Page extract =>
According to the latest figures released by email management firm Email Systems, some vertical sectors are suffering much more than others from malware attacks and a clear "sector hierarchy" emerging.
Along with the IT industry, which is one of those worst hit, the leisure and entertainment sector, including sport, received almost one in 10 of all spam mails sent over the last 12 months. The manufacturing sector received more than one in three. Between them, the three sectors have attracted more than 60 percent of all spam and virus emails since November 2004.
However, what also emerged from the research's findings was the existence of a second tier of sectors where malware attacks are still extremely significant as each sector attracted hundreds of millions of spam and virus emails each year.
Roughly a quarter of the spam and viruses received over the last year has been split between the construction sector (1.13 percent); the consumer goods (including tobacco, alcohol and household goods) sector (5.8 percent); financial services and banking (2.31 percent); the public sector (government/education) (5.13 percent); retail (5.15 percent); support services (cleaning services) 3.14 percent and tourism (2.82 percent).
With one in 10 spam and virus mails targeting businesses in unidentifiable sectors, the remaining 5 percent was divided between agriculture (0.01 percent), energy utilities (oil/gas/chemicals) (0.01 percent), media and marketing (1.23 percent), motoring (0.49 percent) and telecommunications 0.55 percent.
Neil Hammerton, CEO of Email Systems, said, "I suspect that many will find the most surprising aspect of these results to be that a large proportion of the worst affected sectors are traditional industries, whilst sectors such as media and marketing and telecommunications are apparently amongst those least affected.
"One possible explanation is that many of the traditional sector corporate organizations are extremely large businesses that may be spread across many countries. Consequently these organizations may represent a more attractive target for spammers looking to generate revenue through denial of service attacks or indeed just better awareness of their target via dictionary attacks – both of which entail enormous quantities of spam and are potentially crippling for businesses ill-equipped to deal with such a massive influx of email."

Work to be completed =>
Write out the stretch of the spam report from "Neil Hammerton, CEO" through "those least affected.", word for word.

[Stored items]
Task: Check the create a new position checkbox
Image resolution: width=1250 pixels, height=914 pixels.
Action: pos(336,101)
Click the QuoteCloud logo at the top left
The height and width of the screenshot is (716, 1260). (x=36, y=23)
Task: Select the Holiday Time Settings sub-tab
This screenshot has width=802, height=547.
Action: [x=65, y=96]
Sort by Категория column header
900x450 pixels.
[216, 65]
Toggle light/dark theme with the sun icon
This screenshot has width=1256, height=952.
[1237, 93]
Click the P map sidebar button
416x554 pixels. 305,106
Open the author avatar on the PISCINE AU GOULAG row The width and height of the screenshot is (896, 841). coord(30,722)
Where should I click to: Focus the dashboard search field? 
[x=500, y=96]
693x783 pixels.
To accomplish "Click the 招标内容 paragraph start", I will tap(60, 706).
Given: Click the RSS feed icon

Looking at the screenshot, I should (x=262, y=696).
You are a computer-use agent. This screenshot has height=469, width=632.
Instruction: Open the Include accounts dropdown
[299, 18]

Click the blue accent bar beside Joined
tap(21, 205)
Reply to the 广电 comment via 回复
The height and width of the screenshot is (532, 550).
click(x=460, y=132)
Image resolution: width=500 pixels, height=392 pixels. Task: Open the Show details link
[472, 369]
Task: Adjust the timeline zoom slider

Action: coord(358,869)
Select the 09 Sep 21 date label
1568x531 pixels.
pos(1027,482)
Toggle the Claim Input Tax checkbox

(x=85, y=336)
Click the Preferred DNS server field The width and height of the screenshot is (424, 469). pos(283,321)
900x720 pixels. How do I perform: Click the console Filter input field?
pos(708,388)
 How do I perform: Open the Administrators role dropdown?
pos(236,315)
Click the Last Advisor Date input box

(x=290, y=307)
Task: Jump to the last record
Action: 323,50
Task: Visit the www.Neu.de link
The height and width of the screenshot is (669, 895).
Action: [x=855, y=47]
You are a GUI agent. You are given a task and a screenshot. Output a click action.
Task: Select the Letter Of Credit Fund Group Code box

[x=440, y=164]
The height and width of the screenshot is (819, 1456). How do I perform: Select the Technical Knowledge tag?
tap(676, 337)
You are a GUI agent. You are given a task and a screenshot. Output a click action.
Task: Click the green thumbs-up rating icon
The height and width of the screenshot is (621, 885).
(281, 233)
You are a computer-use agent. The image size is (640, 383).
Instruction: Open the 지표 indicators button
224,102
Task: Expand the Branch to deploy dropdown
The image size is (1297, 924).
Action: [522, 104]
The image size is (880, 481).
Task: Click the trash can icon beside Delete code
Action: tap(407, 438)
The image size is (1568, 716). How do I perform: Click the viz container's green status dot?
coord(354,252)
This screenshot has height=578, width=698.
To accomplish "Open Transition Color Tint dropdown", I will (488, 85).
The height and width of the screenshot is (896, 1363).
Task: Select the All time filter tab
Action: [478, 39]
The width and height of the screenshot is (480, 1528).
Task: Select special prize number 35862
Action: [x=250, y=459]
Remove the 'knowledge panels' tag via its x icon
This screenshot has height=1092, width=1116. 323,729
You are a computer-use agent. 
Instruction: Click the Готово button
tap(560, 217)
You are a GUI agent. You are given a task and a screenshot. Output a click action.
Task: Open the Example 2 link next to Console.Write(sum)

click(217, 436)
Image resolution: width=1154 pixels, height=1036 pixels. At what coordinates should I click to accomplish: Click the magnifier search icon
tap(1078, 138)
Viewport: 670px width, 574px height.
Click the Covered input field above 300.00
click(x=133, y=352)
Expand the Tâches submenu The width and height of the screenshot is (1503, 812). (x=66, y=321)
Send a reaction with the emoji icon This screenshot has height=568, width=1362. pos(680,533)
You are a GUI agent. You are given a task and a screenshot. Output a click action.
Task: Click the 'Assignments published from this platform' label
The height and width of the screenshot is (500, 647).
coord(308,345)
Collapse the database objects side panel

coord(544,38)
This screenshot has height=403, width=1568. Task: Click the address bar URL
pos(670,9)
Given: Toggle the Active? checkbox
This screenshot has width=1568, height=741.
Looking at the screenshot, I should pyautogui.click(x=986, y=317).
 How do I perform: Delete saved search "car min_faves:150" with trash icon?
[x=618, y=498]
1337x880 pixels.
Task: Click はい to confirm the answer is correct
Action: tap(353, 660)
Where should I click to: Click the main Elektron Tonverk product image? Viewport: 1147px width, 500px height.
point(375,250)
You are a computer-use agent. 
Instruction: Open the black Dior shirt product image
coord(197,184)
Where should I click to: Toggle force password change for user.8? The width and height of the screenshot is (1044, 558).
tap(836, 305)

Completed task =>
Neil Hammerton, CEO of Email Systems, said, "I suspect that many will find the most surprising aspect of these results to be that a large proportion of the worst affected sectors are traditional industries, whilst sectors such as media and marketing and telecommunications are apparently amongst those least affected.